• EXERCISE GOAL: Every record must be restated exactly. Drop the images.

• Screenshot grounding data:

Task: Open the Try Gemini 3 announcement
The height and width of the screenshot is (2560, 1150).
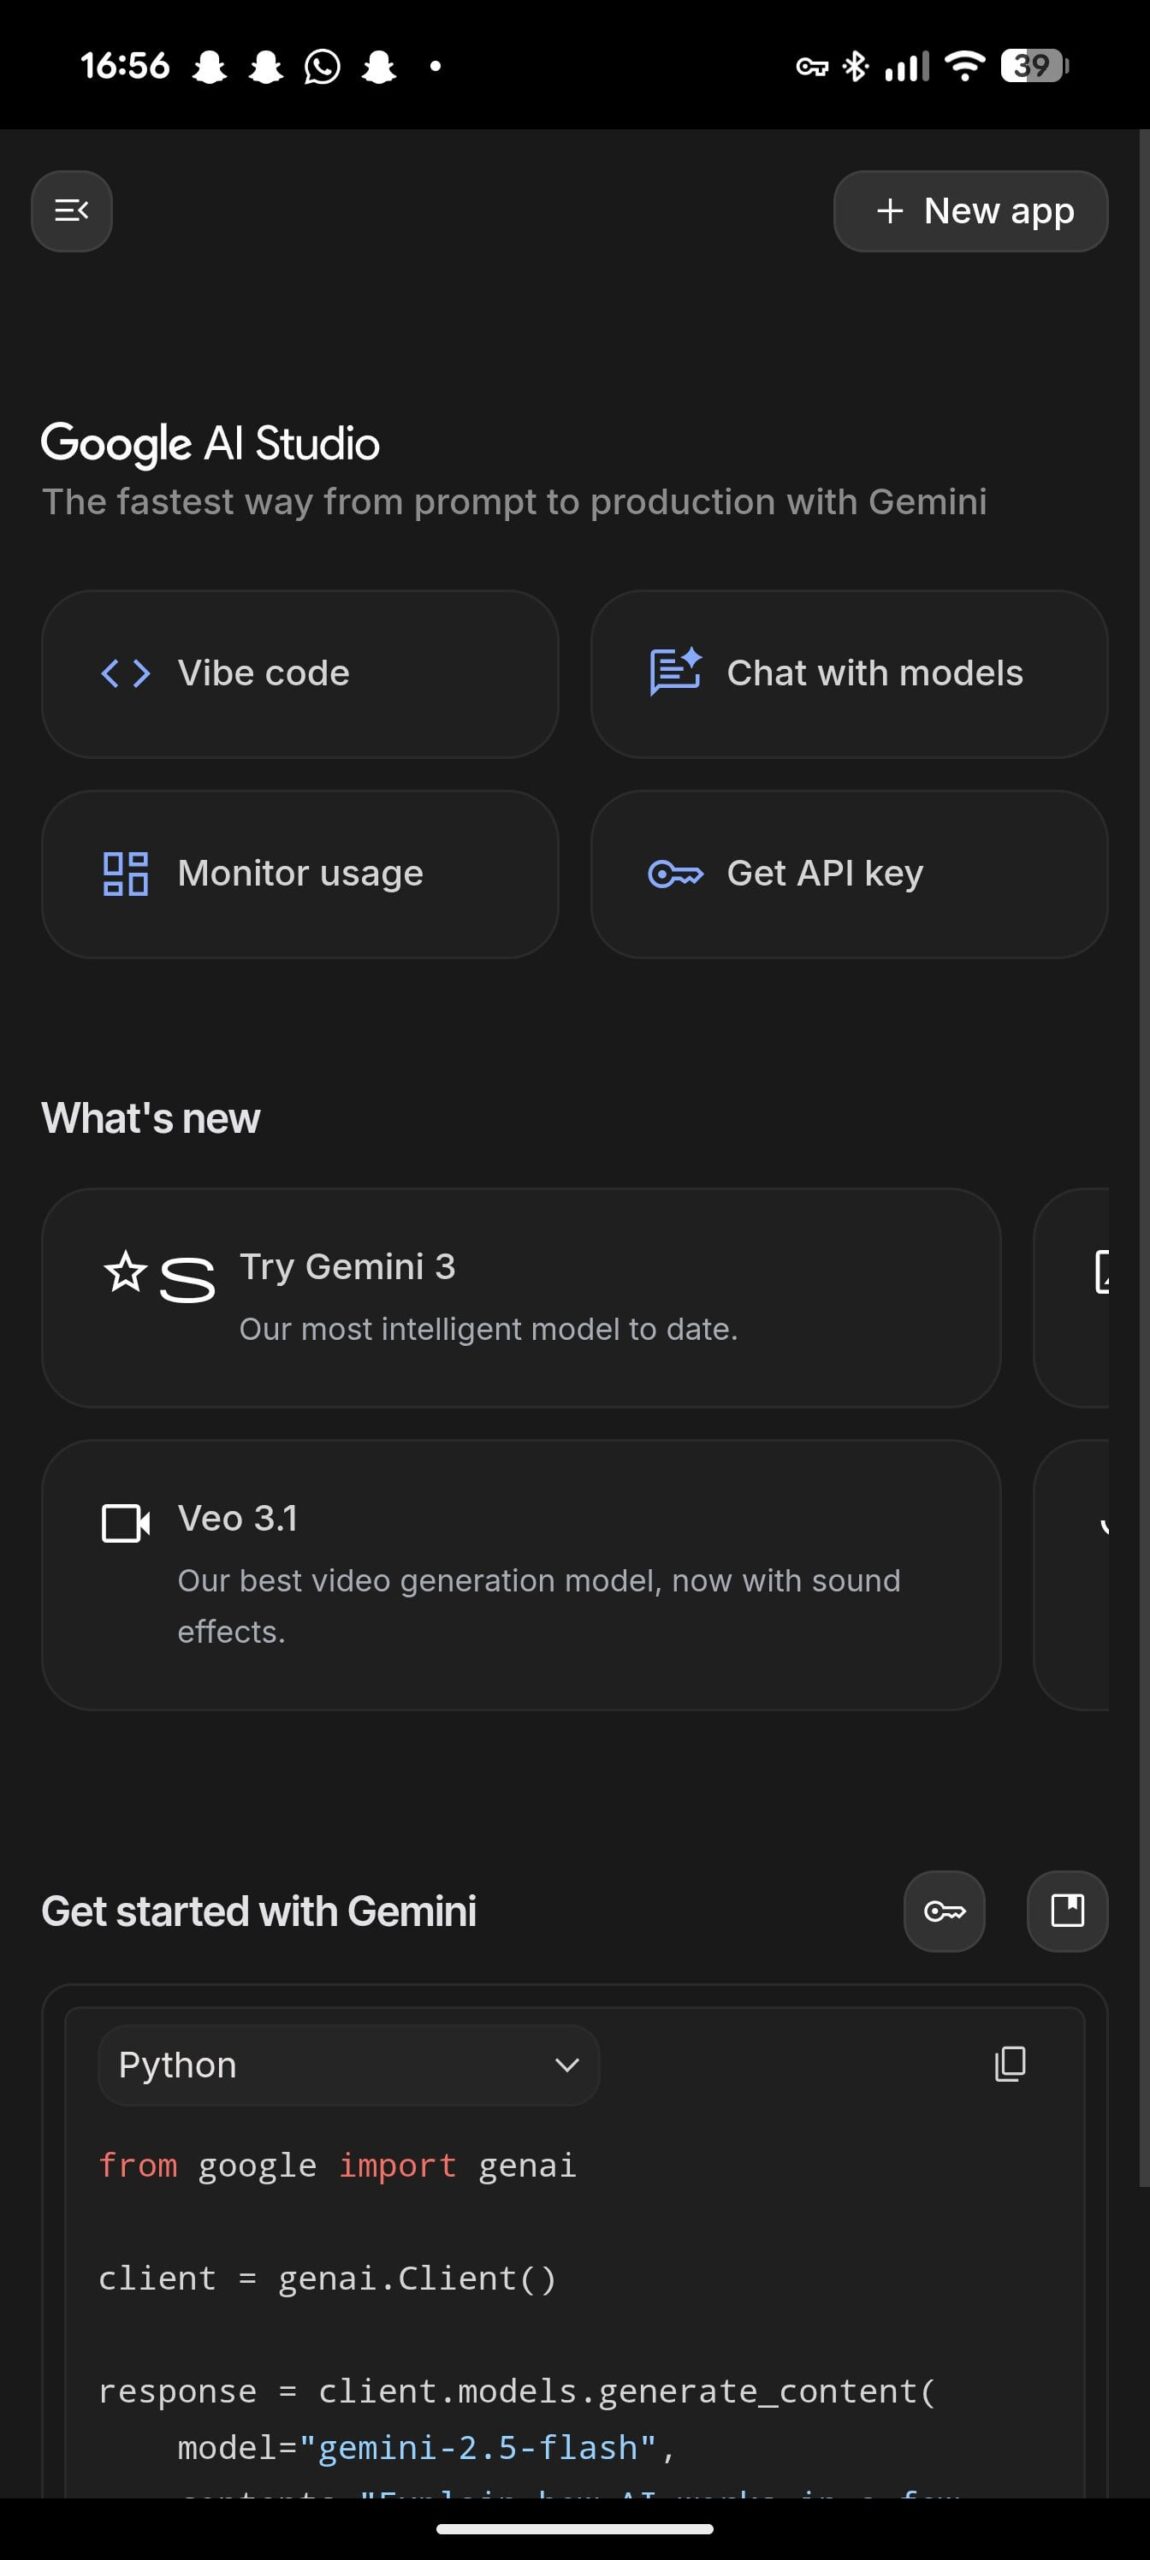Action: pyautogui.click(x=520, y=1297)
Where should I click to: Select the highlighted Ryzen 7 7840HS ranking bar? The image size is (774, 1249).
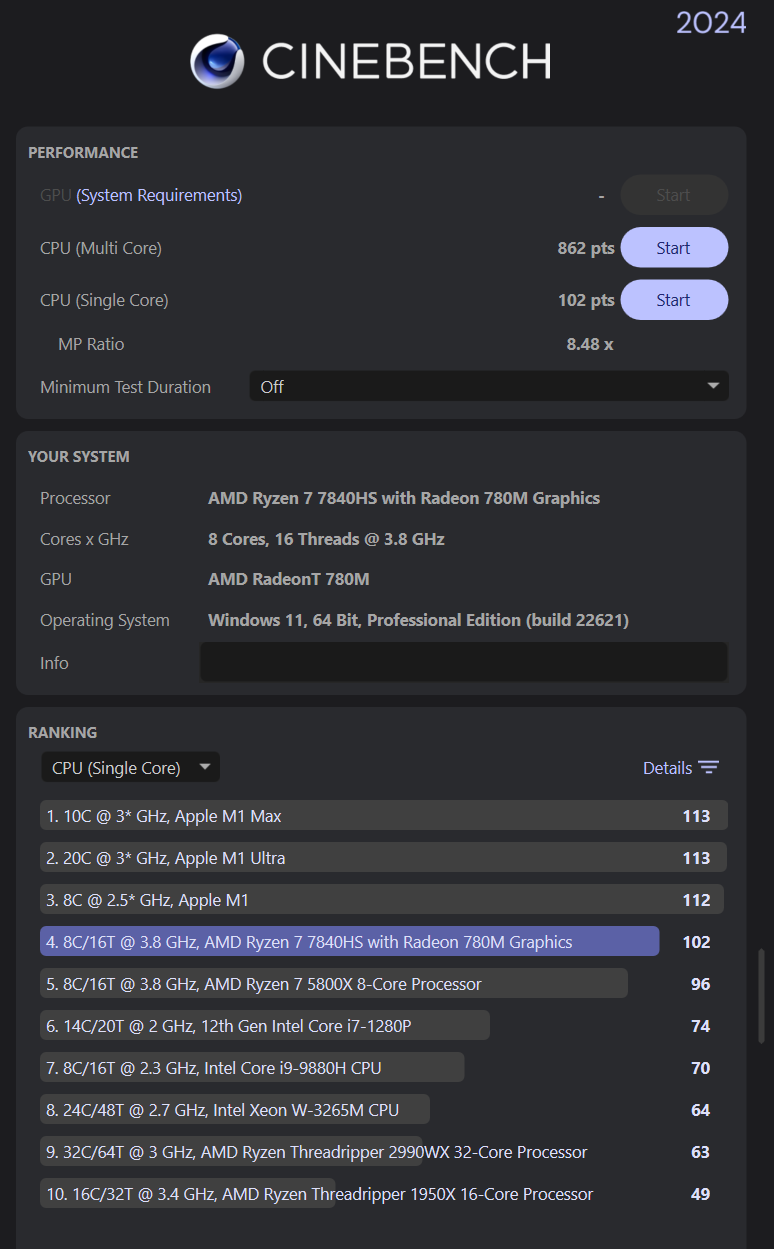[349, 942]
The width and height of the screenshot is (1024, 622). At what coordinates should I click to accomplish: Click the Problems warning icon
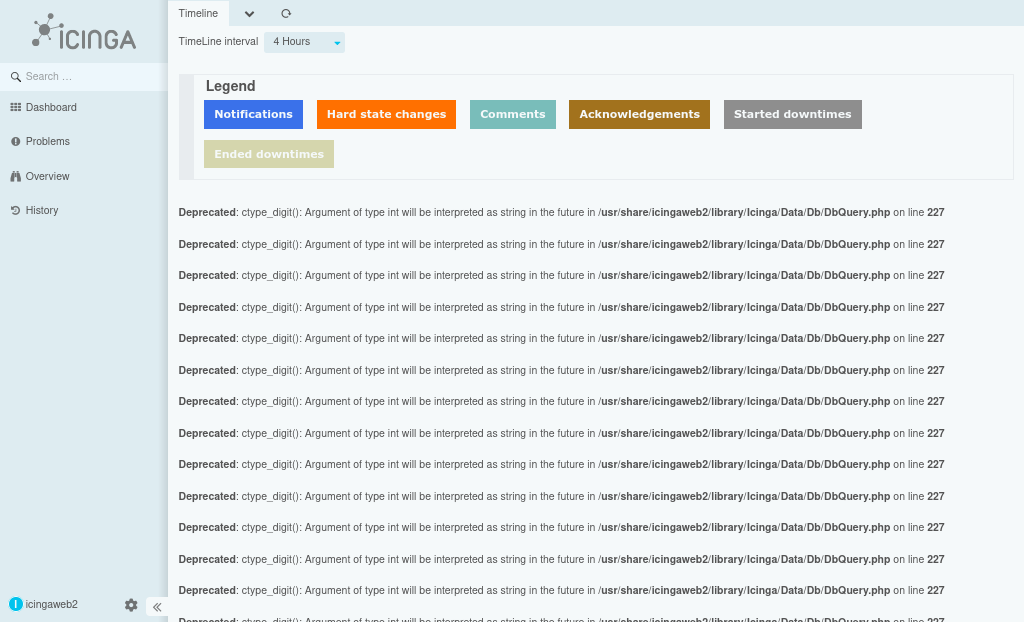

• RESULT:
Task: Open the Try Gemini 3 announcement
The height and width of the screenshot is (2560, 1150).
Action: pyautogui.click(x=520, y=1297)
Where should I click to: Select the highlighted Ryzen 7 7840HS ranking bar? The image size is (774, 1249).
[349, 942]
The width and height of the screenshot is (1024, 622). At what coordinates should I click to accomplish: Click the Problems warning icon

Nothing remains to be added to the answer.